Tower Street Prison (formerly The General Penitentiary)
- Interactive map of Tower Street Prison (formerly The General Penitentiary)
- Location: Tower Street, Kingston, Jamaica; 17°58′01″N 76°46′51″W﻿ / ﻿17.9668337°N 76.7808509°W;
- Status: Operational
- Security class: Maximum security
- Capacity: 650
- Population: 2000
- Managed by: Department of Correctional Services for the Ministry of National Security
- Director: Kevin Wallen

= Tower Street Adult Correctional Centre =

Prison in Jamaica

Tower Street Adult Correctional Centre is a prison in Jamaica.

== History ==
In 1840, a statute was passed to establish a General Penitentiary in Jamaica. The preamble to the law stated that it was necessary "not only for the safe custody of convicted criminals, but to ensure the more important object of their restoration to society, in a state of reformation and improvement, by a uniform course of well regulated labour, and judicious instruction." This followed a report in 1838 by J. W. Pringle into prison conditions in the British West Indies, wherein he had concluded "a proper penitentiary in Jamaica is indispensable towards carrying out any plan of prison reform." The foundation stone was laid by the Earl of Elgin, the governor, in 1845, and was "so general a holiday we have rarely seen." In 1847, the walls enclosing the penitentiary were completed, and work on the cells and hospital began.

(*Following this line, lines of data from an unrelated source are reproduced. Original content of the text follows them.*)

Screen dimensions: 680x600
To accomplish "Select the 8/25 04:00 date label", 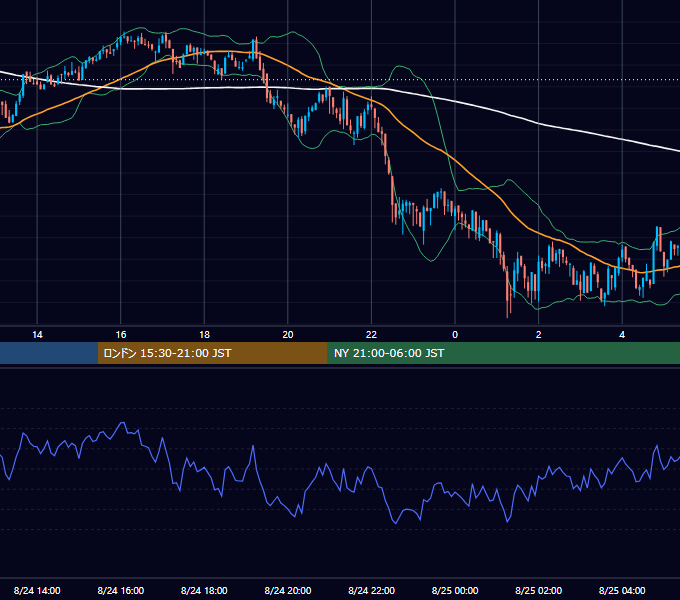I will pyautogui.click(x=622, y=590).
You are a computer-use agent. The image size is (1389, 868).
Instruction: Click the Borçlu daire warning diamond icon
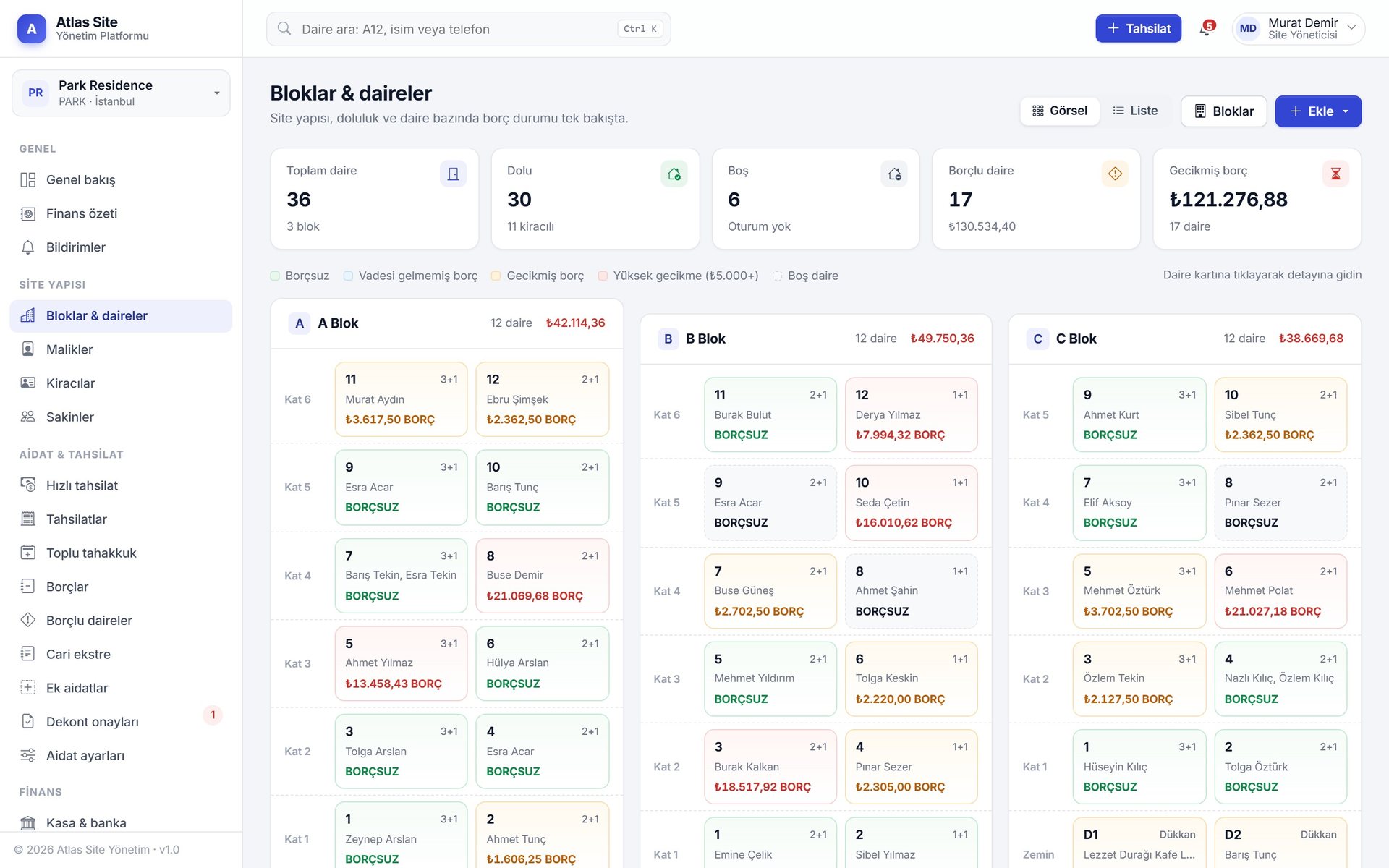click(x=1115, y=174)
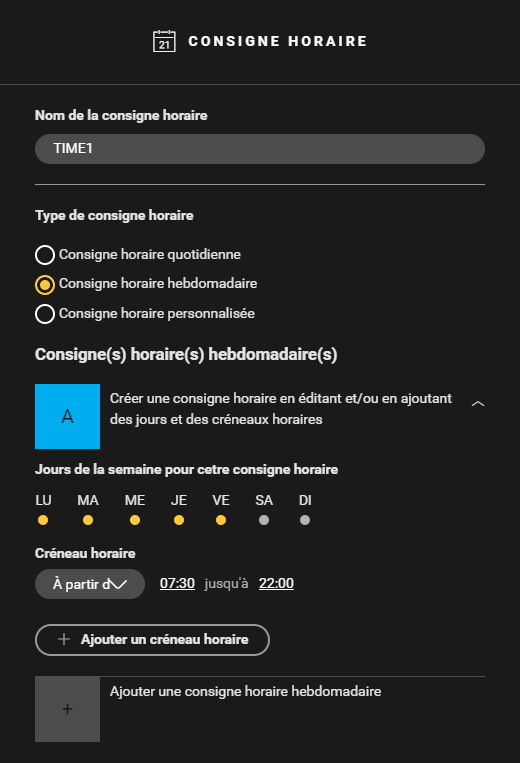Image resolution: width=520 pixels, height=763 pixels.
Task: Click Ajouter un créneau horaire button
Action: (152, 640)
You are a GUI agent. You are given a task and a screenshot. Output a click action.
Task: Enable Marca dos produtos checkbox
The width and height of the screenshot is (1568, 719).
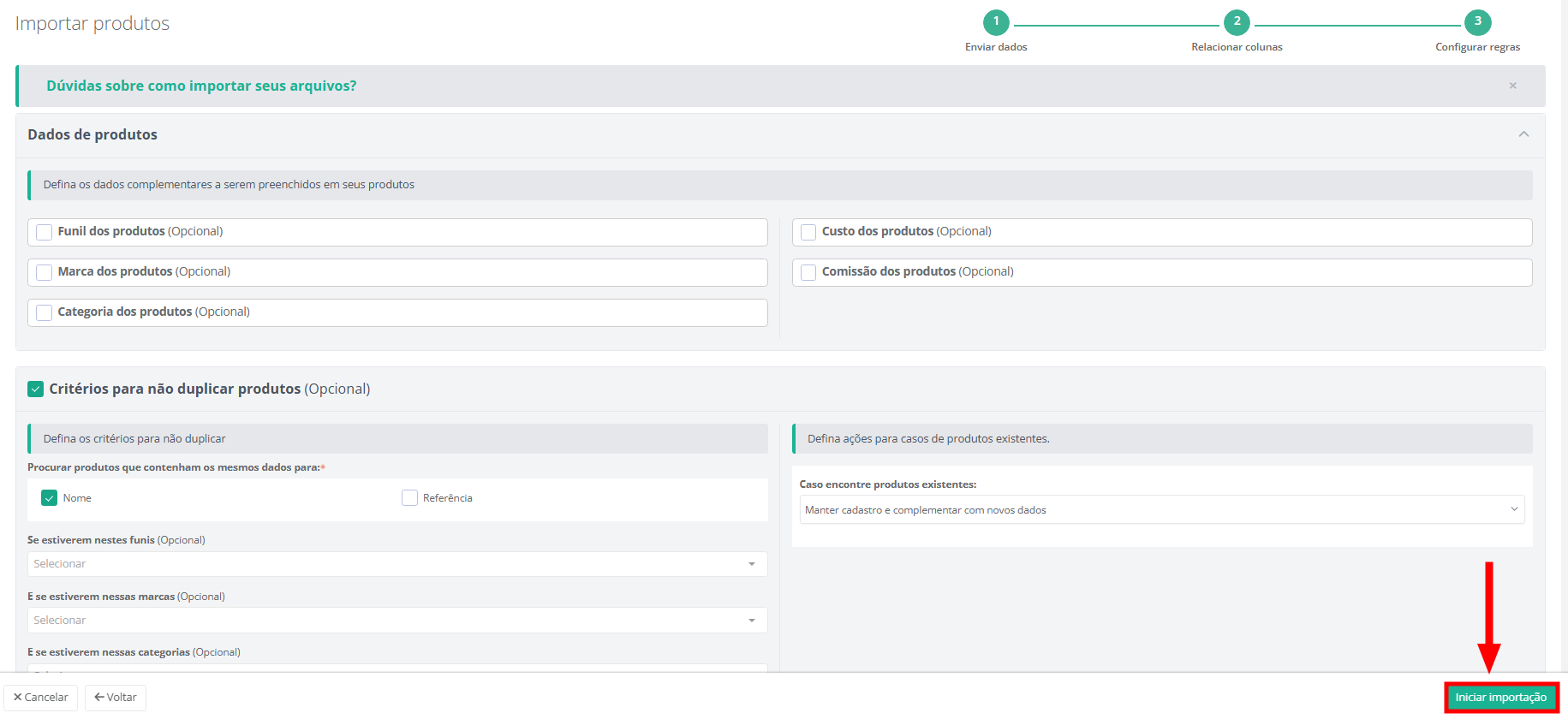coord(45,272)
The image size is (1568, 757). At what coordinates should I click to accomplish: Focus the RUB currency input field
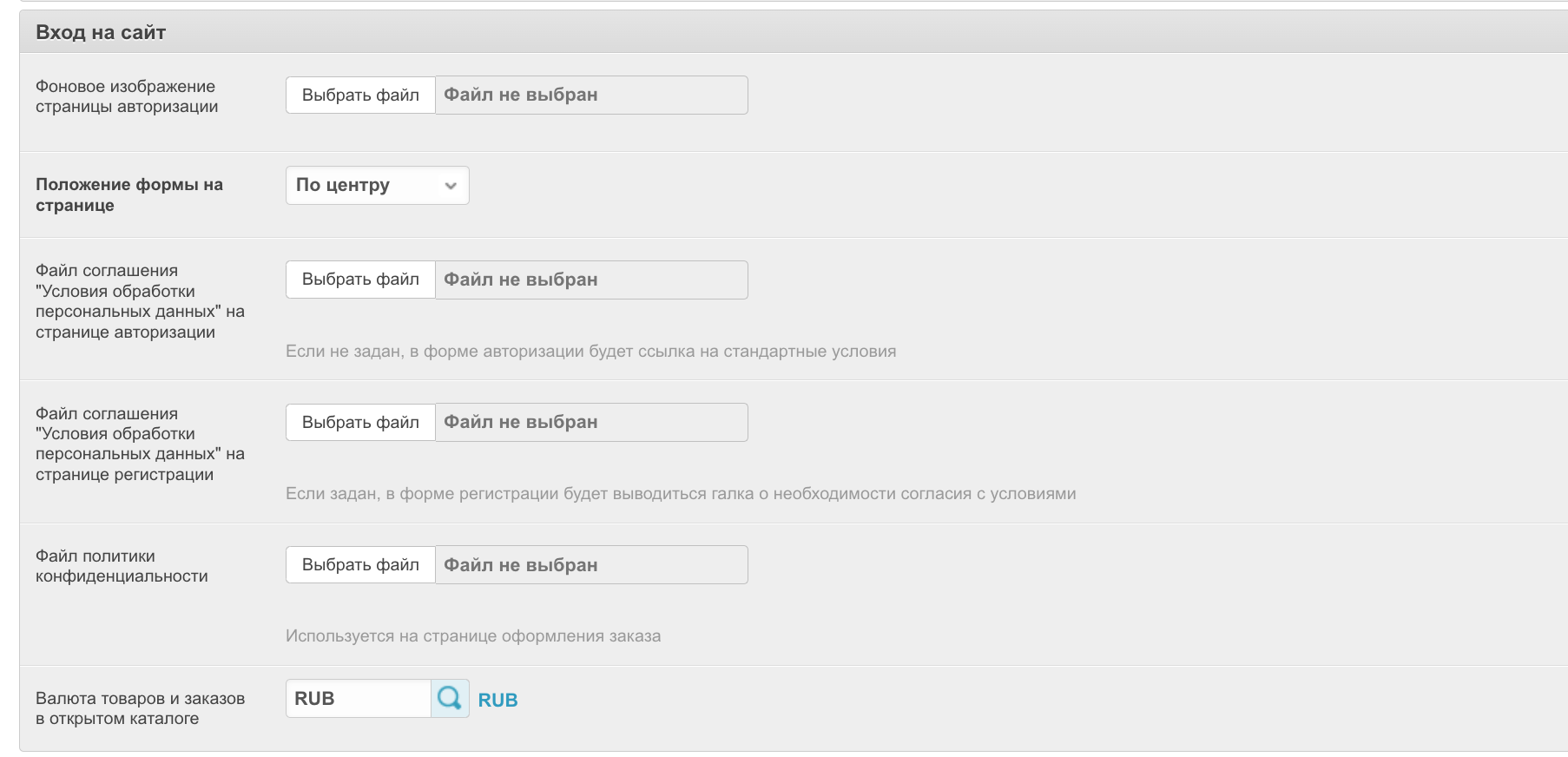click(x=358, y=698)
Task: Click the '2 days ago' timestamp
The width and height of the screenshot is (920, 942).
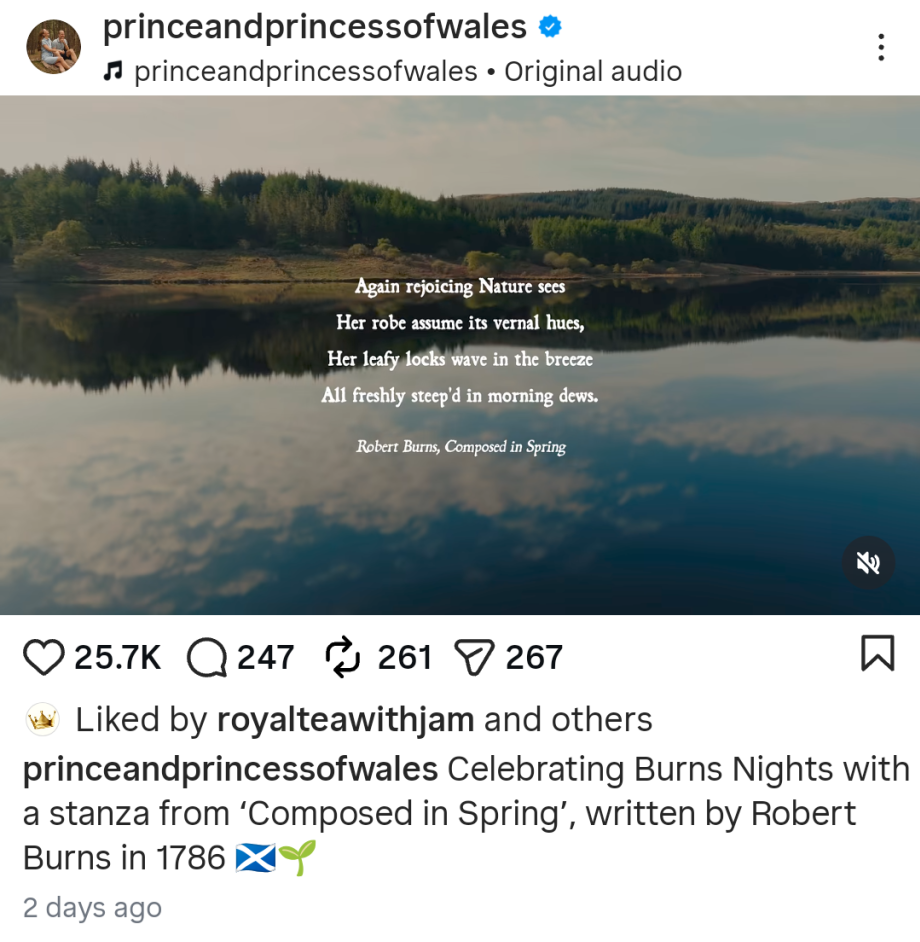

It was formerly the General Penitentiary, and was built to accommodate 650 male inmates but has held over 1700 on occasions. Construction of the current building began in 1845, shortly after the end of slavery. Previously, the Kingston House of Correction stood on the same site. The new penitentiary was designed according to the 'separate system' in which prisoners are held in isolation, although in practice sharing of the small cells has been common.

It is operated by the Department of Correctional Services for the Ministry of National Security.